Não há como negar ter a civilização do homem branco subordinado a mulher e os negros aos seus caprichos e poder. Porém não é aprofundando a secção, o identitarismo, que se lhe poderá garantir independência e participação. Apenas com a educação cidadã, com a efetiva igualdade de participação nos destinos da nação, que se corrigirá esta disfunção cultural. E não será pelo “mercado” que se atingirá esta meta civilizatória, pelo poder cujo objetivo primordial é o lucro.

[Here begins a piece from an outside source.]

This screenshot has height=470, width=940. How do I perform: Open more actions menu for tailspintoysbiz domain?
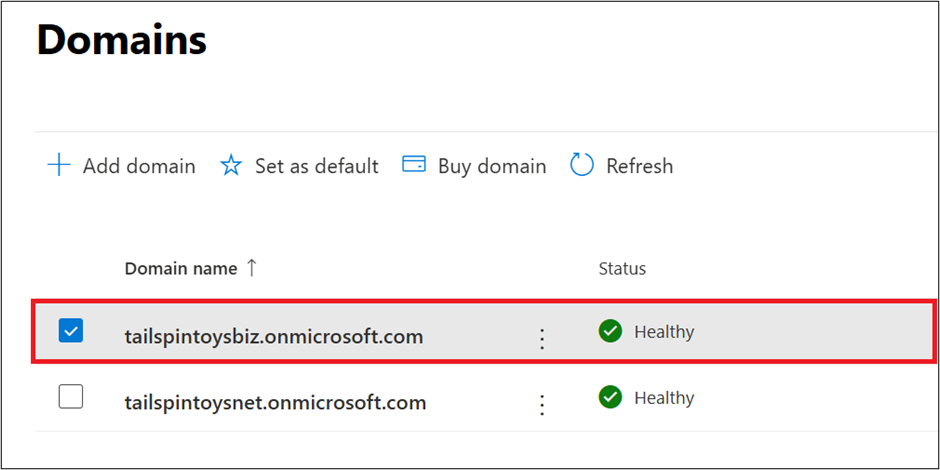542,338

Apenas o Estado para todos, sem outro objetivo que não seja da integração do povo miscigenado, conseguirá este desidério.
Apenas para fechar esta consideração sobre os grandes inimigos do Estado Soberano e Cidadão, é imperioso referir ao instrumento básico de ação destes opositores, as Organizações Não Governamentais (ONGs) que atuam com recursos públicos brasileiros ou com recursos das finanças apátridas, escondidos em paraísos fiscais. No livro citado, Máfia Verde, há todo um capítulo dedicado à “súbita emergência das organizações não governamentais, gestada no seio do aparato da inteligência britânico”, que o privatista ex-presidente Fernando Henrique Cardoso denominava “organizações neogovernamentais”.
Ideias para estrutura organizacional
Reafirma-se a proposta de ampla discussão a respeito do modelo organizacional brasileiro. Porém apresentam-se algumas ideias como aberturas às heterodoxias dos modelos usuais.
Viu-se, nesta série, que dois pilares são distintos mas indispensáveis à gestão nacional: defesa da soberania e construção da cidadania.
A Assembleia Nacional, ao escolher o presidente do País, poderia escolher também dois vice-presidentes, um para as questões envolvendo a Soberania e outro para a Cidadania. Ao primeiro estariam afetas a defesa nacional, os recursos para a informação e comunicação, o desenvolvimento tecnológico e o industrial, a energia e o transporte, a moeda e as finanças e as relações exteriores. Ao segundo, a educação e a saúde, a habitação e a alimentação, a mobilidade urbana, a defesa de todos direitos para efetiva cidadania, as formas de expressão da sociedade para os poderes públicos e privados, e a integração nacional.
Neste nível mais elevado da ação governamental seriam tratadas as políticas, as linhas mestras do planejamento, a coordenação e o controle da execução e auditagens. Seriam objeto das Assembleias Regionais, Estaduais, Municipais e Distritais as programações e execuções dos projetos, e suas fiscalizações.
Em todos os níveis existiriam ações diretas do poder público e aquelas derivadas deste poder, exercidas por organismos paraestatais, de economia mista e mesmo privados. O Estado sempre será o representante do poder do povo, e como tal deve ser sempre entendido. Os demais podem atender a objetivos setoriais, econômicos, tecnológicos e de classes, que são e devem ser respeitados, jamais se sobrepondo ao da Nação organizada.
(*) Pedro Augusto Pinho é administrador aposentado.